- Exercise objective -
Restate each entry below without changing a word.

Stored items from a collection
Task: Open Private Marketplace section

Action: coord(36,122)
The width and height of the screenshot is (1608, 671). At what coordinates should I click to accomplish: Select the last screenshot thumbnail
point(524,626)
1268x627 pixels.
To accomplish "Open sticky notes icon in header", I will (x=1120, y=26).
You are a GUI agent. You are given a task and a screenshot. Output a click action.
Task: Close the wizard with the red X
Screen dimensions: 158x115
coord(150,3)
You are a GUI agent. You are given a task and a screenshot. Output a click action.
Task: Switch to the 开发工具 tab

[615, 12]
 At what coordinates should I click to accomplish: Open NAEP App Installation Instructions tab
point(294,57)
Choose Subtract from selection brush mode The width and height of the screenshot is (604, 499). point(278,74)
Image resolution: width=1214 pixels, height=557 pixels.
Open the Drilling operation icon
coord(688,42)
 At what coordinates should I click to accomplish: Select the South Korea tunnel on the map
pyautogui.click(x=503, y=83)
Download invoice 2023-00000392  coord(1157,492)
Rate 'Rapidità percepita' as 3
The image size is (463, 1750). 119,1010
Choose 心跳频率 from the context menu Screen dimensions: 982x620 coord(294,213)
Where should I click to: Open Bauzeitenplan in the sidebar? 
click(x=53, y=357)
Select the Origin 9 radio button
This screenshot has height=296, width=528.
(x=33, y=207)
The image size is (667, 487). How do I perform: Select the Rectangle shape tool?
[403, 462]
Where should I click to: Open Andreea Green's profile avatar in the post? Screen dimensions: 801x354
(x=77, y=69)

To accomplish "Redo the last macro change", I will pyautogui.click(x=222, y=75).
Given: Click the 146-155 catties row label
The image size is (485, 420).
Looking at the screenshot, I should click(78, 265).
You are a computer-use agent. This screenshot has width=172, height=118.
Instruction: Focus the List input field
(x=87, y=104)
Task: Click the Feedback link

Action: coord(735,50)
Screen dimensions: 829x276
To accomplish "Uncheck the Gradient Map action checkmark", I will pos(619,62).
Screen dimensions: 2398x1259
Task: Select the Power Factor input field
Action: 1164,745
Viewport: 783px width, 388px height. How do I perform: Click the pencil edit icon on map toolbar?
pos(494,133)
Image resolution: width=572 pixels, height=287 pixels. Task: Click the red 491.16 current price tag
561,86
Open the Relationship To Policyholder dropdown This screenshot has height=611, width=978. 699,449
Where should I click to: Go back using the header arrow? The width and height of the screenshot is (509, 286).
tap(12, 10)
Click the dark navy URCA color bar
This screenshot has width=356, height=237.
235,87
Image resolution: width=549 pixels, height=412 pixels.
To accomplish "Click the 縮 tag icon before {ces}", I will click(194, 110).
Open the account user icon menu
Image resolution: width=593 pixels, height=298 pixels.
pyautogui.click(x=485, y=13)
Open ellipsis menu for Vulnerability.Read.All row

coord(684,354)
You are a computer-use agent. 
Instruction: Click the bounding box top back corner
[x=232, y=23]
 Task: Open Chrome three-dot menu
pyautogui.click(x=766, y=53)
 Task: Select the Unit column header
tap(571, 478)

- Result -
Task: Open Private Marketplace section

Action: coord(36,122)
The width and height of the screenshot is (1608, 671). At what coordinates should I click to accomplish: Select the last screenshot thumbnail
point(524,626)
1268x627 pixels.
To accomplish "Open sticky notes icon in header", I will (x=1120, y=26).
You are a GUI agent. You are given a task and a screenshot. Output a click action.
Task: Close the wizard with the red X
Screen dimensions: 158x115
coord(150,3)
You are a GUI agent. You are given a task and a screenshot. Output a click action.
Task: Switch to the 开发工具 tab

[615, 12]
 At what coordinates should I click to accomplish: Open NAEP App Installation Instructions tab
point(294,57)
Choose Subtract from selection brush mode The width and height of the screenshot is (604, 499). point(278,74)
Image resolution: width=1214 pixels, height=557 pixels.
Open the Drilling operation icon
coord(688,42)
 At what coordinates should I click to accomplish: Select the South Korea tunnel on the map
pyautogui.click(x=503, y=83)
Download invoice 2023-00000392  coord(1157,492)
Rate 'Rapidità percepita' as 3
The image size is (463, 1750). 119,1010
Choose 心跳频率 from the context menu Screen dimensions: 982x620 coord(294,213)
Where should I click to: Open Bauzeitenplan in the sidebar? 
click(x=53, y=357)
Select the Origin 9 radio button
This screenshot has height=296, width=528.
(x=33, y=207)
The image size is (667, 487). How do I perform: Select the Rectangle shape tool?
[403, 462]
Where should I click to: Open Andreea Green's profile avatar in the post? Screen dimensions: 801x354
(x=77, y=69)

To accomplish "Redo the last macro change", I will pyautogui.click(x=222, y=75).
Given: Click the 146-155 catties row label
The image size is (485, 420).
Looking at the screenshot, I should click(78, 265).
You are a computer-use agent. This screenshot has width=172, height=118.
Instruction: Focus the List input field
(x=87, y=104)
Task: Click the Feedback link

Action: coord(735,50)
Screen dimensions: 829x276
To accomplish "Uncheck the Gradient Map action checkmark", I will pos(619,62).
Screen dimensions: 2398x1259
Task: Select the Power Factor input field
Action: 1164,745
Viewport: 783px width, 388px height. How do I perform: Click the pencil edit icon on map toolbar?
pos(494,133)
Image resolution: width=572 pixels, height=287 pixels. Task: Click the red 491.16 current price tag
561,86
Open the Relationship To Policyholder dropdown This screenshot has height=611, width=978. 699,449
Where should I click to: Go back using the header arrow? The width and height of the screenshot is (509, 286).
tap(12, 10)
Click the dark navy URCA color bar
This screenshot has width=356, height=237.
235,87
Image resolution: width=549 pixels, height=412 pixels.
To accomplish "Click the 縮 tag icon before {ces}", I will click(194, 110).
Open the account user icon menu
Image resolution: width=593 pixels, height=298 pixels.
pyautogui.click(x=485, y=13)
Open ellipsis menu for Vulnerability.Read.All row

coord(684,354)
You are a computer-use agent. 
Instruction: Click the bounding box top back corner
[x=232, y=23]
 Task: Open Chrome three-dot menu
pyautogui.click(x=766, y=53)
 Task: Select the Unit column header
tap(571, 478)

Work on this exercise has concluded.